• **Task**: Reproduce every line of the material, exactly as given.

(Beginning of Source material)

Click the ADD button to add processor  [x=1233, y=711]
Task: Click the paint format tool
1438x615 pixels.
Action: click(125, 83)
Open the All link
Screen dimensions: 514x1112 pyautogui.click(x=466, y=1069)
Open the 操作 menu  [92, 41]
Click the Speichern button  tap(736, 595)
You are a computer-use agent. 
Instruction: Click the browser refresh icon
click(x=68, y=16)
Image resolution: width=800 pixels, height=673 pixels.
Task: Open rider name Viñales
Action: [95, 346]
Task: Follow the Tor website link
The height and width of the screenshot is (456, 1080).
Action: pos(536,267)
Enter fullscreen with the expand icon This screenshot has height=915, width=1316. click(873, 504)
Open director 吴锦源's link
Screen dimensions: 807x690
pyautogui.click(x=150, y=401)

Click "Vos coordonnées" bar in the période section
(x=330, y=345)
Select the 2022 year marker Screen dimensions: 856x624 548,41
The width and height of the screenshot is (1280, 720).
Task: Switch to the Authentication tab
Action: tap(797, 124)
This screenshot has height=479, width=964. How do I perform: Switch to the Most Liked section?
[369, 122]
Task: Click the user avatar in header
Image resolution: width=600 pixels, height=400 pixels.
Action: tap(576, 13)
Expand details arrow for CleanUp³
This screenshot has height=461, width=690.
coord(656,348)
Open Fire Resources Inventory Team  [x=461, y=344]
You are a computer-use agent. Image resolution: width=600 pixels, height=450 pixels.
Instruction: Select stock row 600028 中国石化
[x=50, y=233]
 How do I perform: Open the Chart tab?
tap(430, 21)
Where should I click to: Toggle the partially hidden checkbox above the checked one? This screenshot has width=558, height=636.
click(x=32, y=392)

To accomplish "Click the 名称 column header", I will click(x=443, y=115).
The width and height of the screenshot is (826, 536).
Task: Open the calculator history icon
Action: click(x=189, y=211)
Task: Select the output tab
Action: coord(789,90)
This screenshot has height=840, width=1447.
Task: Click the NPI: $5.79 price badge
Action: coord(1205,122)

(End of Source material)

• **Answer section**:
Click the ADD button to add processor  [x=1233, y=711]
Task: Click the paint format tool
1438x615 pixels.
Action: click(125, 83)
Open the All link
Screen dimensions: 514x1112 pyautogui.click(x=466, y=1069)
Open the 操作 menu  [92, 41]
Click the Speichern button  tap(736, 595)
You are a computer-use agent. 
Instruction: Click the browser refresh icon
click(x=68, y=16)
Image resolution: width=800 pixels, height=673 pixels.
Task: Open rider name Viñales
Action: [95, 346]
Task: Follow the Tor website link
The height and width of the screenshot is (456, 1080).
Action: pos(536,267)
Enter fullscreen with the expand icon This screenshot has height=915, width=1316. click(873, 504)
Open director 吴锦源's link
Screen dimensions: 807x690
pyautogui.click(x=150, y=401)

Click "Vos coordonnées" bar in the période section
(x=330, y=345)
Select the 2022 year marker Screen dimensions: 856x624 548,41
The width and height of the screenshot is (1280, 720).
Task: Switch to the Authentication tab
Action: tap(797, 124)
This screenshot has height=479, width=964. How do I perform: Switch to the Most Liked section?
[369, 122]
Task: Click the user avatar in header
Image resolution: width=600 pixels, height=400 pixels.
Action: tap(576, 13)
Expand details arrow for CleanUp³
This screenshot has height=461, width=690.
coord(656,348)
Open Fire Resources Inventory Team  [x=461, y=344]
You are a computer-use agent. Image resolution: width=600 pixels, height=450 pixels.
Instruction: Select stock row 600028 中国石化
[x=50, y=233]
 How do I perform: Open the Chart tab?
tap(430, 21)
Where should I click to: Toggle the partially hidden checkbox above the checked one? This screenshot has width=558, height=636.
click(x=32, y=392)

To accomplish "Click the 名称 column header", I will click(x=443, y=115).
The width and height of the screenshot is (826, 536).
Task: Open the calculator history icon
Action: click(x=189, y=211)
Task: Select the output tab
Action: coord(789,90)
This screenshot has height=840, width=1447.
Task: Click the NPI: $5.79 price badge
Action: coord(1205,122)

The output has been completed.